1.   Dimensi Politik, Dati II dipandang kurang mempunyai fanatisme kedaerahan sehingga risiko gerakan separatisme dan peluang berkembangnya aspirasi federalis relatif minim;
2.   Dimensi Administratif, penyelenggaraan pemerintahan dan pelayanan kepada masyarakat relatif dapat lebih efektif;
3.   Dati II adalah daerah "ujung tombak" pelaksanaan pembangunan sehingga Dati II-lah yang lebih tahu kebutuhan dan potensi rakyat di daerahnya.
Atas dasar itulah, prinsip otonomi yang dianut adalah:
1.   Nyata, otonomi secara nyata diperlukan sesuai dengan situasi dan kondisi obyektif di daerah;
2.   Bertanggung jawab, pemberian otonomi diselaraskan/diupayakan untuk memperlancar pembangunan di seluruh pelosok tanah air; dan
3.   Dinamis, pelaksanaan otonomi selalu menjadi sarana dan dorongan untuk lebih baik dan maju


B.     Perubahan Penerimaan Daerah dan Peranan Pendapatan Asli Daerah
Dampak Perubahan Penerimaan Daerah
            Dalam UU No. 25 ada tambahan pos penerimaan daerah yaitu dana perimbangan dari pemerintah pusat.
Beberapa dampak dari diberlakukannya UU No. 25 terhadap keuangan daerah adalah :
Peranan PAD (Pendapatan Asli Daerah) dalam pembiayaan pembangunan ekonomi (APBD) tidak terlalu besar.

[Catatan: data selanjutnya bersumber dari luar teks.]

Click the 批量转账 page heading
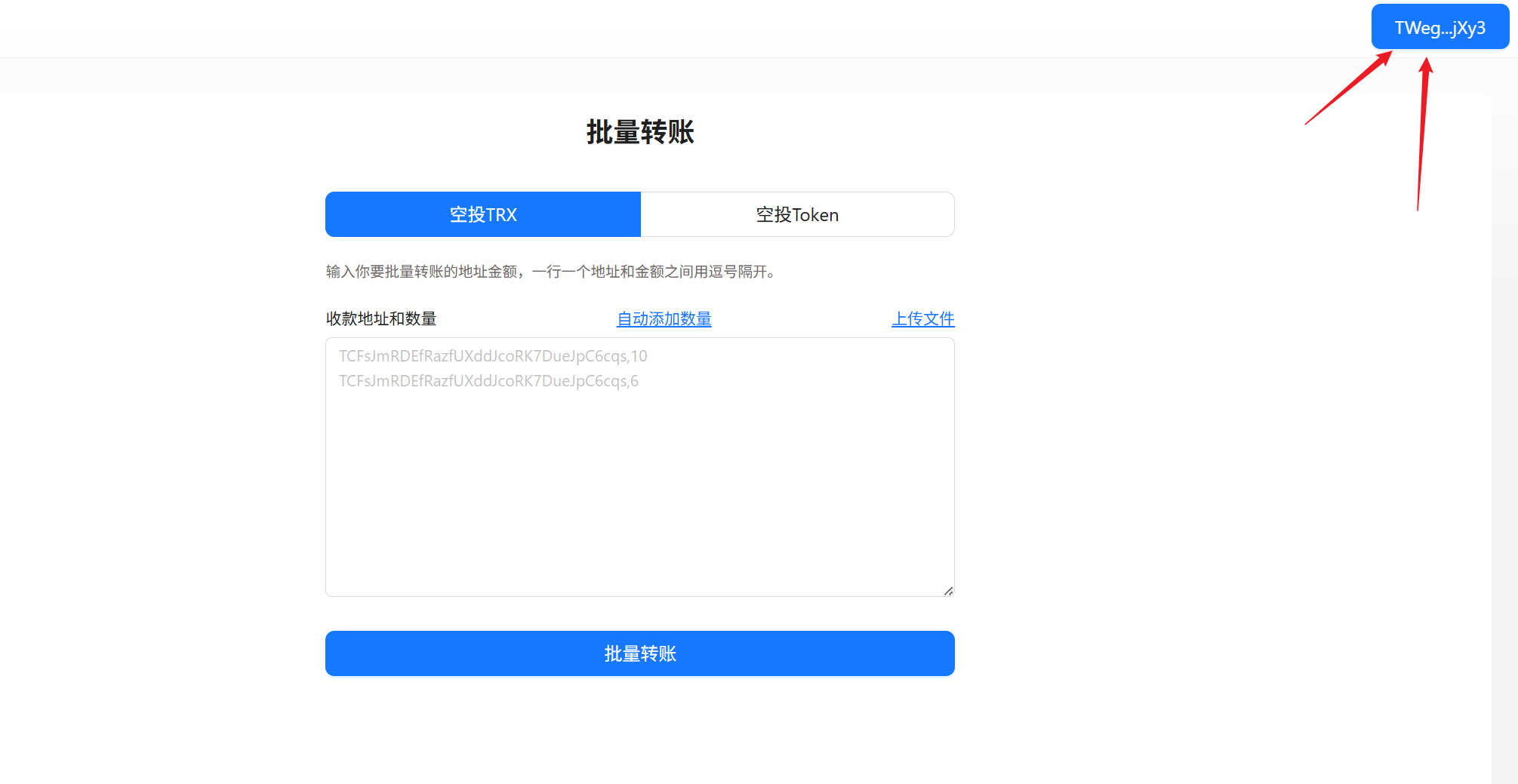 tap(640, 132)
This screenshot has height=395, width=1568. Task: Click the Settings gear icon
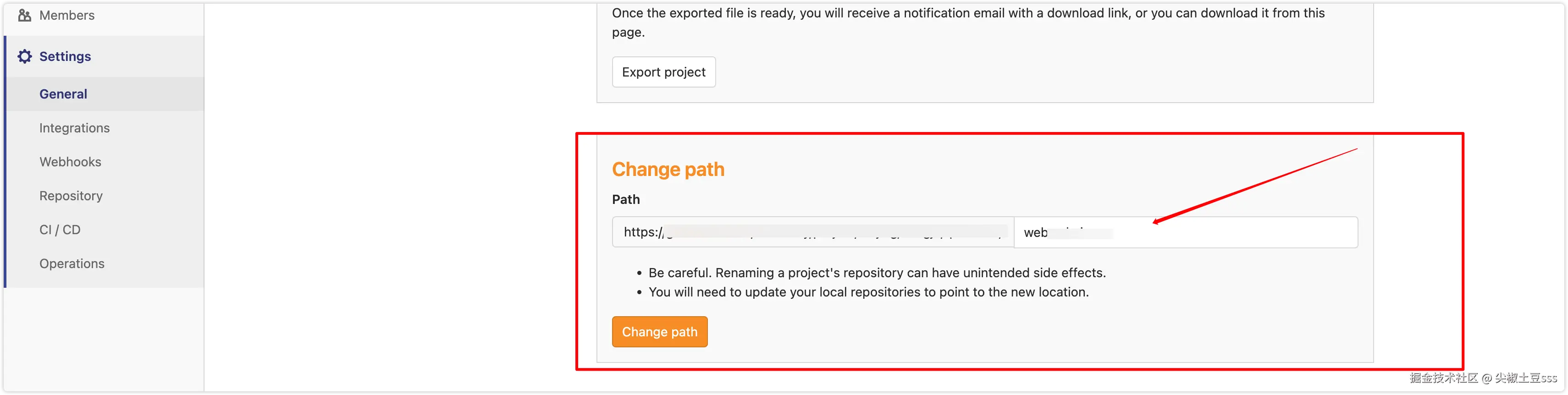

Hal ini mencerminkan tingginya tingkat ketergantungan finansial daerah terhadap pemerintah pusat.
Ada Korelasi positif antara daerah yang kaya SDA dan SDM dengan peranan PAD (Pendapatan Asli Daerah) dalam APBD
Pada tahun 1998/1999 terjadi penurunan PAD (Pendapatan Asli Daerah) dalam pembentukan APBD-nya, salah satu penyebabnya adalah krisis ekonomi yang melanda tanah air.

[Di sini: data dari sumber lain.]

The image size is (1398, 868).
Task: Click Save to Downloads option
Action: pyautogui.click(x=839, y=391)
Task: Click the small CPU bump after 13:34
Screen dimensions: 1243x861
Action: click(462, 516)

Secara sederhana, perubahan APBD dapat diartikan sebagai upaya pemerintah daerah untuk menyesuaikan rencana keuangannya dengan perkembangan yang terjadi. Perkembangan dimaksud bisa berimplikasi pada meningkatnya anggaran penerimaan maupun pengeluaran, atau sebaliknya. Namun, bisa juga untuk mengakomodasi pergeseran-pergeseran dalam satu SKPD.

Perubahan atas setiap komponen APBD memiliki latar belakang dan alasan berbeda. Ada perbedaan alasan untuk perubahan anggaran pendapatan dan perubahan anggaran belanja. Begitu juga untuk alasan perubahan atas anggaran pembiayaan, kecuali untuk penerimaan pembiayaan berupa SiLPA (Sisa Lebih Perhitungan Anggaran Tahun Lalu), yang memang menjadi salah satu alasan utama merngapa perubahan APBD dilakukan.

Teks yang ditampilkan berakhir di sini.